> **About this exercise**
The records below must be transcribed exactly.

(Record set Opens)

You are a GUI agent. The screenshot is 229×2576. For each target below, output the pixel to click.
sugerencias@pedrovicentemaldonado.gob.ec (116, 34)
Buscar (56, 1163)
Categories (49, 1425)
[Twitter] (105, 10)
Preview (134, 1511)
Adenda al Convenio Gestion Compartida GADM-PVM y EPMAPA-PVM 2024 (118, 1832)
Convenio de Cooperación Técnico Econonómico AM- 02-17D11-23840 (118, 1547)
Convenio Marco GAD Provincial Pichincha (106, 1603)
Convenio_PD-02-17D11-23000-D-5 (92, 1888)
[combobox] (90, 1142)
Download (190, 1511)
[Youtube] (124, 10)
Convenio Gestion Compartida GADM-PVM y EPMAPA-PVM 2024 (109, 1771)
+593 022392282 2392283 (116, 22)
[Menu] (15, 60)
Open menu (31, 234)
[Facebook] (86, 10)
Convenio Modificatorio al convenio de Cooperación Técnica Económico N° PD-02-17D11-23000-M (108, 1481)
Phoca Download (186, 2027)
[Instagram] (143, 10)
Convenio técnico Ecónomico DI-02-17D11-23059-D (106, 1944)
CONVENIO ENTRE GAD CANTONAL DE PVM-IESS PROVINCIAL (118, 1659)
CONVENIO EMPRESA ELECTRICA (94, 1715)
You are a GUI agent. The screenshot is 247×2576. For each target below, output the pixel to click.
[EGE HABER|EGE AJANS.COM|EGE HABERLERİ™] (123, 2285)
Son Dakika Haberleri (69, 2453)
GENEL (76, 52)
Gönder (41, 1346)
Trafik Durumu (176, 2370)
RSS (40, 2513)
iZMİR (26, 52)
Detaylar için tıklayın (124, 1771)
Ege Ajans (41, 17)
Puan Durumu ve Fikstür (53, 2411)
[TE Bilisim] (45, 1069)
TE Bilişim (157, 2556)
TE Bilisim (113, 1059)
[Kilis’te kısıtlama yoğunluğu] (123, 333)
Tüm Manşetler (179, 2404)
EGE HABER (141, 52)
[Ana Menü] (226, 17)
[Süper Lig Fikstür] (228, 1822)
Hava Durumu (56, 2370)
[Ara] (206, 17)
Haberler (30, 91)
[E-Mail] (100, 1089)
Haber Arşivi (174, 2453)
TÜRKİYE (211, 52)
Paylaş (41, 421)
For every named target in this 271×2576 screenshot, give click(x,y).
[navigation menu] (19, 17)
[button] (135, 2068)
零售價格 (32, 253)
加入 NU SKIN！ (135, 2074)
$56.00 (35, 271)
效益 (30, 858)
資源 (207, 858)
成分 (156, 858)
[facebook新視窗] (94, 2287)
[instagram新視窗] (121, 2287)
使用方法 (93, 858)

(Record set Closes)

> **Worked solution**
You are a GUI agent. The screenshot is 229×2576. For each target below, output the pixel to click.
sugerencias@pedrovicentemaldonado.gob.ec (116, 34)
Buscar (56, 1163)
Categories (49, 1425)
[Twitter] (105, 10)
Preview (134, 1511)
Adenda al Convenio Gestion Compartida GADM-PVM y EPMAPA-PVM 2024 (118, 1832)
Convenio de Cooperación Técnico Econonómico AM- 02-17D11-23840 (118, 1547)
Convenio Marco GAD Provincial Pichincha (106, 1603)
Convenio_PD-02-17D11-23000-D-5 (92, 1888)
[combobox] (90, 1142)
Download (190, 1511)
[Youtube] (124, 10)
Convenio Gestion Compartida GADM-PVM y EPMAPA-PVM 2024 (109, 1771)
+593 022392282 2392283 (116, 22)
[Menu] (15, 60)
Open menu (31, 234)
[Facebook] (86, 10)
Convenio Modificatorio al convenio de Cooperación Técnica Económico N° PD-02-17D11-23000-M (108, 1481)
Phoca Download (186, 2027)
[Instagram] (143, 10)
Convenio técnico Ecónomico DI-02-17D11-23059-D (106, 1944)
CONVENIO ENTRE GAD CANTONAL DE PVM-IESS PROVINCIAL (118, 1659)
CONVENIO EMPRESA ELECTRICA (94, 1715)
You are a GUI agent. The screenshot is 247×2576. For each target below, output the pixel to click.
[EGE HABER|EGE AJANS.COM|EGE HABERLERİ™] (123, 2285)
Son Dakika Haberleri (69, 2453)
GENEL (76, 52)
Gönder (41, 1346)
Trafik Durumu (176, 2370)
RSS (40, 2513)
iZMİR (26, 52)
Detaylar için tıklayın (124, 1771)
Ege Ajans (41, 17)
Puan Durumu ve Fikstür (53, 2411)
[TE Bilisim] (45, 1069)
TE Bilişim (157, 2556)
TE Bilisim (113, 1059)
[Kilis’te kısıtlama yoğunluğu] (123, 333)
Tüm Manşetler (179, 2404)
EGE HABER (141, 52)
[Ana Menü] (226, 17)
[Süper Lig Fikstür] (228, 1822)
Hava Durumu (56, 2370)
[Ara] (206, 17)
Haberler (30, 91)
[E-Mail] (100, 1089)
Haber Arşivi (174, 2453)
TÜRKİYE (211, 52)
Paylaş (41, 421)
For every named target in this 271×2576 screenshot, give click(x,y).
[navigation menu] (19, 17)
[button] (135, 2068)
零售價格 (32, 253)
加入 NU SKIN！ (135, 2074)
$56.00 (35, 271)
效益 (30, 858)
資源 (207, 858)
成分 (156, 858)
[facebook新視窗] (94, 2287)
[instagram新視窗] (121, 2287)
使用方法 (93, 858)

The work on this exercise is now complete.